Debbie Arrington

How will gardeners remember 2017?

The award-winning Mad Hatter pepper has a unique look as well as excellent sweet-hot flavor.
The award-winning Mad Hatter pepper has a unique look as well as excellent sweet-hot flavor. Sacramento Bee

White sunflowers and super zucchini, “chocolate” cherry tomatoes and hat-shaped peppers, fast-growing microgreens and crazy colored camellias; that was the garden year that was.

What will we gardeners remember about 2017? In Sacramento, it was full of challenges. So much rain after years of drought, then ill-timed heat spikes killed many a seedling or caused usually reliable vegetables to fail. But the plants that survived – and thrived – through these unusual conditions impressed and earned future spots in our garden beds.

As we close the notebook on another year, we gardeners can look back and evaluate our personal results. Not everything worked out as planned; for example, three of my trial tomato plants bore a total of four tomatoes. Four of my test blueberry bushes succumbed to triple-digit heat.

But others made up for those duds. My faith in Early Girl tomatoes as the go-to Sacramento producer was once again renewed. (I harvested ripe fruit before July Fourth and during Christmas week from the same vine, with many tomatoes in between.) A volunteer tomatillo plant provided enough salsa verde for scores of enchiladas. Indoors (and under lights), baby chard and other microgreens grew into almost-instant salads, proving that tiny veggies can offer super-quick returns.

Blue Frills stokesia – a large, intensely blue aster cousin introduced by Must Have Perennials – was my surprise garden star. It seemed to be always in bloom from June to November. Another knockout was totally unexpected; a huge tree mallow – a Mediterranean cousin of hibiscus and hollyhock – sprouted out of nowhere in my vegetable bed, much to the delight of bees.

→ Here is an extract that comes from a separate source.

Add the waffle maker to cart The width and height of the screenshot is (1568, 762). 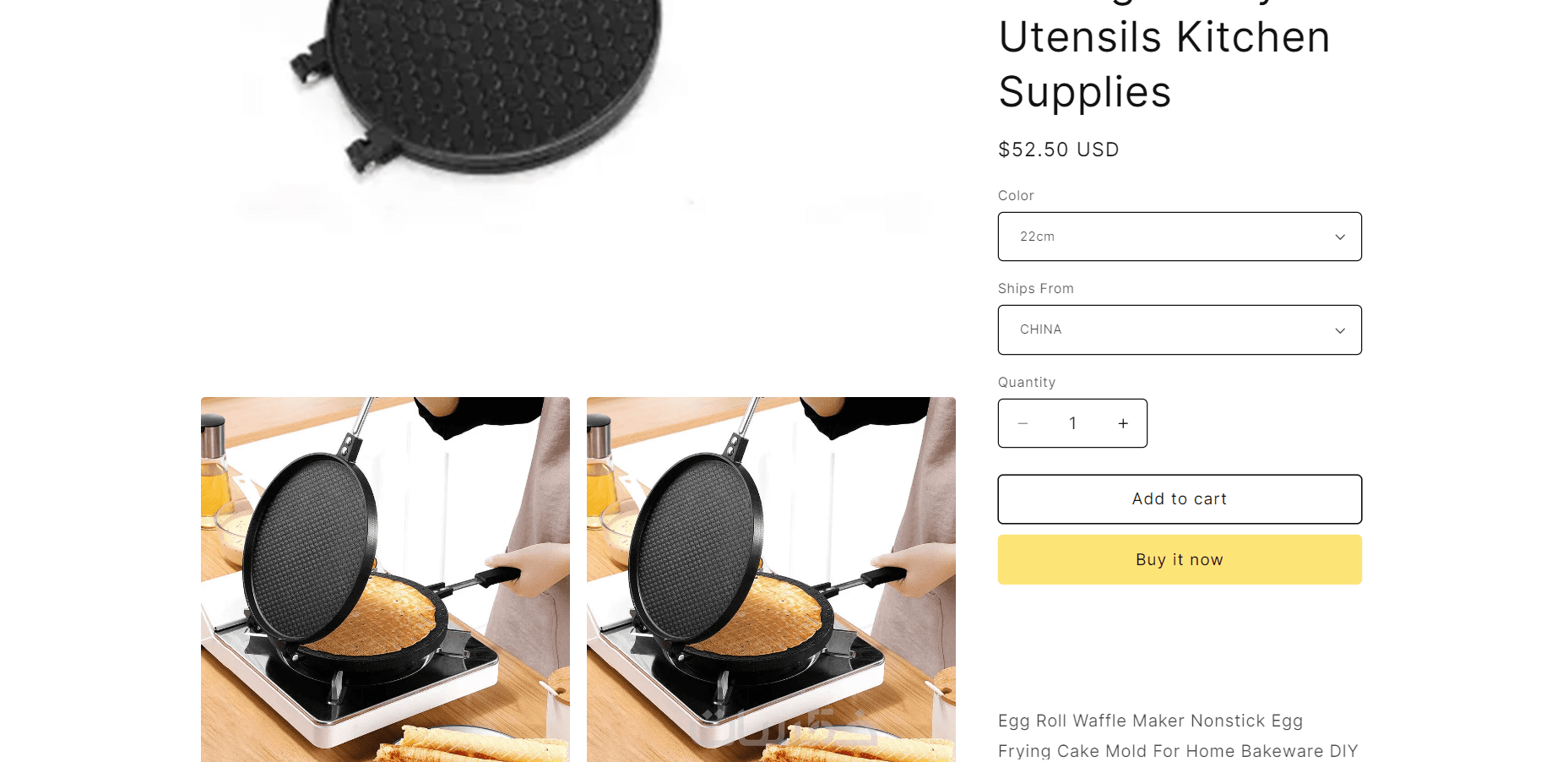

Several new introductions caught the eye (or tempted tastebuds). Woodland’s Mr. Sunflower – hybridizer Tom Heaton – got us excited about the first pure white sunflowers (his trademarked ProCut White Nite and ProCut White Lite), which will be coming to market soon. Meanwhile, Tom Nuccio of Nuccio’s Nurseries showed us how old-fashioned camellias can be new and exciting garden shrubs.

At the national vegetable seed trials in Yolo County, Chocolate Sprinkles – a brown-striped cherry tomato – was the pick of the patch for its attractive appearance and flavor. PanAmerican Seed’s Midnight Snack, a 2017 All-America Selection, demonstrated that dark purple tomatoes can taste as good as they look. Another 2017 All-America Selection, cap-shaped Mad Hatter, created a whole new look for hot-sweet peppers.

Dale Creasey’s accidental hybrid zucchini reminded us that gardeners like to grow new things – even giant zucchini! – and share it with others, including those in need. The Fair Oaks retiree has had more than 500 requests for his high-yielding, fast-growing zucchini seed.

Will 2018 be boom or bust, drought or deluge? That’s yet to come. But I know I can’t wait to dig in and plant something new.